Page:
<<<<

Inheritance is a way to form relationships between classes. You have a “parent” class (also called a base class or superclass) and a “child” class (a derived class or subclass). The child class gets all the methods and properties of the parent class. That’s it. It’s a mechanism for code reuse. Don’t repeat yourself (DRY) is a core programming principle, and inheritance is one way to achieve it.
Why use it?
Imagine you’re coding a game. You have Enemy objects. Goblins, Orcs, and Dragons are all enemies. They all have health, can take damage, and can attack. Instead of writing that code three times, you create a base Enemy class with that shared logic. Then, your Goblin, Orc, and Dragon classes can inherit from Enemy. They get all the Enemy functionality for free, and you can add specific things to each, like a Dragon’s breathe_fire() method.
Here’s the basic syntax. No magic here.
# Parent class
class Enemy:
def __init__(self, name, health):
self.name = name
self.health = health
def take_damage(self, amount):
self.health -= amount
print(f"{self.name} takes {amount} damage, {self.health} HP left.")
# Child class
class Goblin(Enemy):
# This class is empty, but it already has everything from Enemy
pass
# Let's use it
grog = Goblin("Grog the Goblin", 50)
grog.take_damage(10) # This method comes from the Enemy class
# Output: Grog the Goblin takes 10 damage, 40 HP left.
Types of Inheritance
There are a few ways to structure this parent-child relationship.
1. Single Inheritance
This is what you just saw. One child class inherits from one parent class. It’s the simplest and most common form of inheritance. Square inherits from Rectangle, Rectangle inherits from Shape. Clean and linear.
2. Multilevel Inheritance
This is just a chain of single inheritance. A is the grandparent, B is the parent, and C is the child. C inherits from B, and B inherits from A. This means C gets all the methods and properties from both B and A.
class Organism:
def breathe(self):
print("Inhale, exhale.")
class Animal(Organism):
def move(self):
print("Moving around.")
class Dog(Animal):
def bark(self):
print("Woof!")
my_dog = Dog()
my_dog.bark() # From Dog
my_dog.move() # From Animal
my_dog.breathe() # From Organism
This can get messy if the chain is too long. Deep inheritance hierarchies are often a sign of bad design.
3. Multiple Inheritance
This is where a single child class inherits from multiple parent classes at the same time. This is where Python gets powerful, and also dangerous.
class Flyer:
def fly(self):
print("I am flying.")
class Swimmer:
def swim(self):
print("I am swimming.")
class Duck(Flyer, Swimmer):
def quack(self):
print("Quack!")
donald = Duck()
donald.fly()
donald.swim()
donald.quack()
The Duck class can both fly and swim because it inherits from both Flyer and Swimmer. This sounds great, but it introduces a major problem: What if both parent classes have a method with the same name? This is known as the “Diamond Problem,” and it leads us to the next critical topic.
Method Resolution Order (MRO)
When you call a method on an object from a class that uses multiple inheritance, how does Python know which parent’s method to use? It follows a specific order called the Method Resolution Order (MRO).
The MRO defines the sequence of classes to search when looking for a method. Python uses an algorithm called C3 linearization to figure this out. The key rules are that a child class is checked before its parents, and if there are multiple parents, they are checked in the order you list them in the class definition.

>>>>

Given instruction: Write what comes next in the Python inheritance tutorial above, starting right after its final sentence. The listing is not needed for this.

Available data:
<<<<

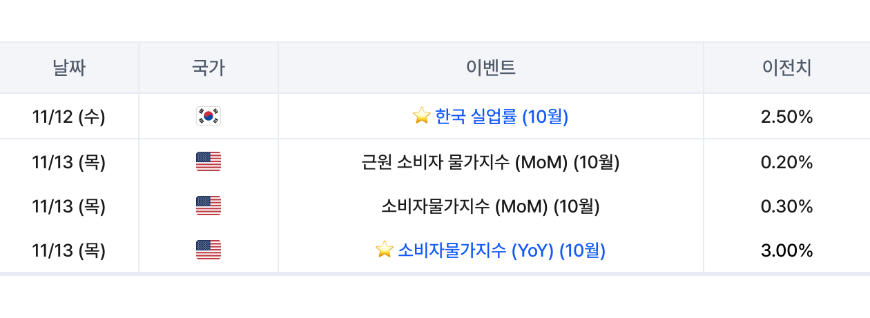
Task: Open the 소비자물가지수 (YoY) (10월) link
Action: click(501, 250)
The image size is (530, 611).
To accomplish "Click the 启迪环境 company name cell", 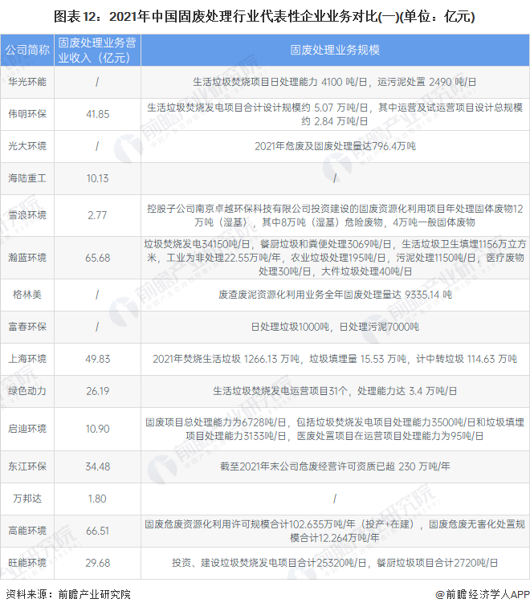I will coord(27,428).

>>>>

Result of this exercise:
You can see the MRO for any class by using the .mro() method or the __mro__ attribute.
class A: pass
class B(A): pass
class C(A): pass
class D(B, C): pass
print(D.mro())
Output:
[<class '__main__.D'>, <class '__main__.B'>, <class '__main__.C'>, <class '__main__.A'>, <class 'object'>]
When you call a method on a D object, Python will look for it in this order: D, then B, then C, then A, and finally the base object class that everything in Python inherits from. The first place it finds the method, it stops and uses that one. This predictability is crucial for managing complex inheritance structures.
The super() Function: Your Best Friend in Inheritance
When you have a child class, you often want to extend the parent’s method, not completely replace it. For example, in the child’s __init__, you first need to run the parent’s __init__ to set up all the inherited attributes.
You do this with super(). The super() function gives you a way to call the parent class’s methods. More accurately, it allows you to call the next method in the MRO chain.
Let’s fix our Enemy example to add a Goblin-specific attribute.
class Enemy:
def __init__(self, name, health):
self.name = name
self.health = health
class Goblin(Enemy):
def __init__(self, name, health, has_club):
# Call the parent's __init__ to handle name and health
super().__init__(name, health)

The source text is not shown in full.